If you’d asked me this a couple of weeks ago, I would have undoubtedly have said yes.

I’d only caught a few snippets of the show over the years, and in those brief moments was pretty horrified at what I saw. From my very limited viewing, I rapidly formed the opinion that this wasn’t my kind of show.

Why would anyone choose to go on TV to air their dirty laundry, and potentially discover something hideous about another person? Wife slept with your brother? Your sister is in love with your best friend’s killer? Sure – find that out in a TV studio in front of a live audience.

Apart from my bemusement as to why anyone would want to put themselves through that, I couldn’t grasp why anyone would want to watch that happen. Voyeuristic, ghoulish, gaining enjoyment from other people’s misery? I didn’t get it.

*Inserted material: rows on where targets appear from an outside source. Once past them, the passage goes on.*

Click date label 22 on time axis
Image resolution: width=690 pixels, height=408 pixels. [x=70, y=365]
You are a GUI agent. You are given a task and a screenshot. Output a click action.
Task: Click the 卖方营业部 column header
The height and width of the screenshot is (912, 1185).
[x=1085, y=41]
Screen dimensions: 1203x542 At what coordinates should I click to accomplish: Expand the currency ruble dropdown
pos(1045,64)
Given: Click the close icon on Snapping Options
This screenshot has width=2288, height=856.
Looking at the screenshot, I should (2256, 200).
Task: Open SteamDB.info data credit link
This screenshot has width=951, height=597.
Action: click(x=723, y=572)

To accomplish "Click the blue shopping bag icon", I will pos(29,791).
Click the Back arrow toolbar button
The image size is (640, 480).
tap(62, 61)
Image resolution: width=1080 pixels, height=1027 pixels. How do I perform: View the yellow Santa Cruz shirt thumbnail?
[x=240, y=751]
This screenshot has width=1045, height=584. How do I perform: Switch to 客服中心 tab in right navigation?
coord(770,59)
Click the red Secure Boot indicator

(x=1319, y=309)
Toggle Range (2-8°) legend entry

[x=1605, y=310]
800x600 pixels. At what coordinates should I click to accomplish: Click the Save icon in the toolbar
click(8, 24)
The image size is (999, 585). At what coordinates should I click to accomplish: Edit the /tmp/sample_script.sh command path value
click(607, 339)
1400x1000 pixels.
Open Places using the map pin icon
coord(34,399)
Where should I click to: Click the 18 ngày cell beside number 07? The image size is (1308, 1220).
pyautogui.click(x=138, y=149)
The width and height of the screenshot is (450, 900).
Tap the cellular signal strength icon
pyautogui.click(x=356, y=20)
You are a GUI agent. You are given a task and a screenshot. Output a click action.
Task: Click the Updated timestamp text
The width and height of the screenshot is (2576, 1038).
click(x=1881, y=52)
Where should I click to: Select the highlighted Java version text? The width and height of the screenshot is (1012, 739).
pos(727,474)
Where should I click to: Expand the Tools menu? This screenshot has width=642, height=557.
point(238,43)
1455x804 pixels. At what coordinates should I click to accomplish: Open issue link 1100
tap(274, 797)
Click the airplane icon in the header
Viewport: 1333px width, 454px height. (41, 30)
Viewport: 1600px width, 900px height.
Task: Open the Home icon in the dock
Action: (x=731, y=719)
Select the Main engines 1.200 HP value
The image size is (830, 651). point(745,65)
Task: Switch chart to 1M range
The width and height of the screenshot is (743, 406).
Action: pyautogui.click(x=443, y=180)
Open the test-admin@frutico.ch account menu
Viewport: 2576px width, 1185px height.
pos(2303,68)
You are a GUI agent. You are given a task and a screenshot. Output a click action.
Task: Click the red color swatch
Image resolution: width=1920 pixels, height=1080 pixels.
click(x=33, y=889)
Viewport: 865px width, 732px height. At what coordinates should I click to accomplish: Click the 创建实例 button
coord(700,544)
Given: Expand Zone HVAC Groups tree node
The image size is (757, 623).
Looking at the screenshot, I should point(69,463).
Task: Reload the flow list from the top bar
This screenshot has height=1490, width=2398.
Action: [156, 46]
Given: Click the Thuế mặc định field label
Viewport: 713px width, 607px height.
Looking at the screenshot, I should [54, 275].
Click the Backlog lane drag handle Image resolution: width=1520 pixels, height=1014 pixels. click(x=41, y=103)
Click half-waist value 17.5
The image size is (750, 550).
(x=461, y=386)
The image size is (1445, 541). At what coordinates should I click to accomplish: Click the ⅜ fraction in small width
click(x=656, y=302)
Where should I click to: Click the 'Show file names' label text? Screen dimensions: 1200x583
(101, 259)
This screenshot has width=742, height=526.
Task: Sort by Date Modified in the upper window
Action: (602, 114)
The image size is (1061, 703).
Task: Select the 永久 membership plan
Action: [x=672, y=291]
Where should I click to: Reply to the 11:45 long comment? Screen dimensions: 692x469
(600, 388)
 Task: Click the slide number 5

But much as I watch F1 and others love the Footballs, we’re all different. It was the most popular of ITV’s daytime shows. It ran for 14 years. So, not for me, but it was certainly essential viewing for many.

After Steve Dymond was found dead a week after taking a lie detector test on the programme, the show was first suspended by ITV and then axed, with an inquiry launched by MPs into the question of adequate support for the sometimes vulnerable people taking part, who often lived out their worst nightmares for the entertainment of others, unable to foresee the consequences.

And that’s the very nub of this –shows like these are taking already damaged people, and making life unbearably worse for them.

So my answer to the original question is now based on a very different set of knowledge to before, but it’s still a yes. It was right to cancel this show... and it should have happened a long time ago.

This post first appeared as part of The Mail's "Taking to the Podium" page, on Monday the 20th of May 2019.

I would have been quite surprised if any of the other opinion-providers had said the show should still be on the air - happily, they didn't. Seems to have been a change in my fellow columnists for this second outing, with one being replaced by one of the paper's own staff (and my contact there).

It's a long way into the paper now (page 27 this time), and I wonder if the format is working. We'll see. I'm certainly less comfortable providing my view on spiky topics like this, compared to my previous remit to write about whatever I wanted.

(Tape Time: No 202 - The Beatles' "Abbey Road" plus a bunch of 7" and 12" singles from 1986.)